[Start of section]
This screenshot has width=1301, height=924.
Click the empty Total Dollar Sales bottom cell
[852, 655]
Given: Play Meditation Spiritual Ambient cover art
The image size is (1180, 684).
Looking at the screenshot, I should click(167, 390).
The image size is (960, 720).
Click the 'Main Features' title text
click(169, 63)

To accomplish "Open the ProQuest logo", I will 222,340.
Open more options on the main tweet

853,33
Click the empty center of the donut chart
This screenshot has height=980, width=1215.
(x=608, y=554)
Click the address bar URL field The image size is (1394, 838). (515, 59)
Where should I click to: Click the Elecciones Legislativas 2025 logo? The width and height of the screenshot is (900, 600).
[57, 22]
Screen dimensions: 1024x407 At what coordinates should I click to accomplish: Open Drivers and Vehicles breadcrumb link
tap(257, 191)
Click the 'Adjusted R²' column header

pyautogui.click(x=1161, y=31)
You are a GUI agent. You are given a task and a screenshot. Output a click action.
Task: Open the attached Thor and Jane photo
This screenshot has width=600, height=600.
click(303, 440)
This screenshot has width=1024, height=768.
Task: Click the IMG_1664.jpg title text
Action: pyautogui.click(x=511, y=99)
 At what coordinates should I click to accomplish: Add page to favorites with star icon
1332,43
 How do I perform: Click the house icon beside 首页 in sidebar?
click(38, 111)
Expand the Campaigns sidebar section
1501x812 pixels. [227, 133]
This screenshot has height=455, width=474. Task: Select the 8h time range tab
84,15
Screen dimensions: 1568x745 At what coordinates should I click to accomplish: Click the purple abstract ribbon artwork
[End of section]
TO DO: What you give back should be exactly the lines of the entries above from the one containing "Click the address" to the end, and nothing more.

EXERCISE ANSWER:
Click the address bar URL field The image size is (1394, 838). (515, 59)
Where should I click to: Click the Elecciones Legislativas 2025 logo? The width and height of the screenshot is (900, 600).
[57, 22]
Screen dimensions: 1024x407 At what coordinates should I click to accomplish: Open Drivers and Vehicles breadcrumb link
tap(257, 191)
Click the 'Adjusted R²' column header

pyautogui.click(x=1161, y=31)
You are a GUI agent. You are given a task and a screenshot. Output a click action.
Task: Open the attached Thor and Jane photo
This screenshot has width=600, height=600.
click(303, 440)
This screenshot has width=1024, height=768.
Task: Click the IMG_1664.jpg title text
Action: pyautogui.click(x=511, y=99)
 At what coordinates should I click to accomplish: Add page to favorites with star icon
1332,43
 How do I perform: Click the house icon beside 首页 in sidebar?
click(38, 111)
Expand the Campaigns sidebar section
1501x812 pixels. [227, 133]
This screenshot has height=455, width=474. Task: Select the 8h time range tab
84,15
Screen dimensions: 1568x745 At what coordinates should I click to accomplish: Click the purple abstract ribbon artwork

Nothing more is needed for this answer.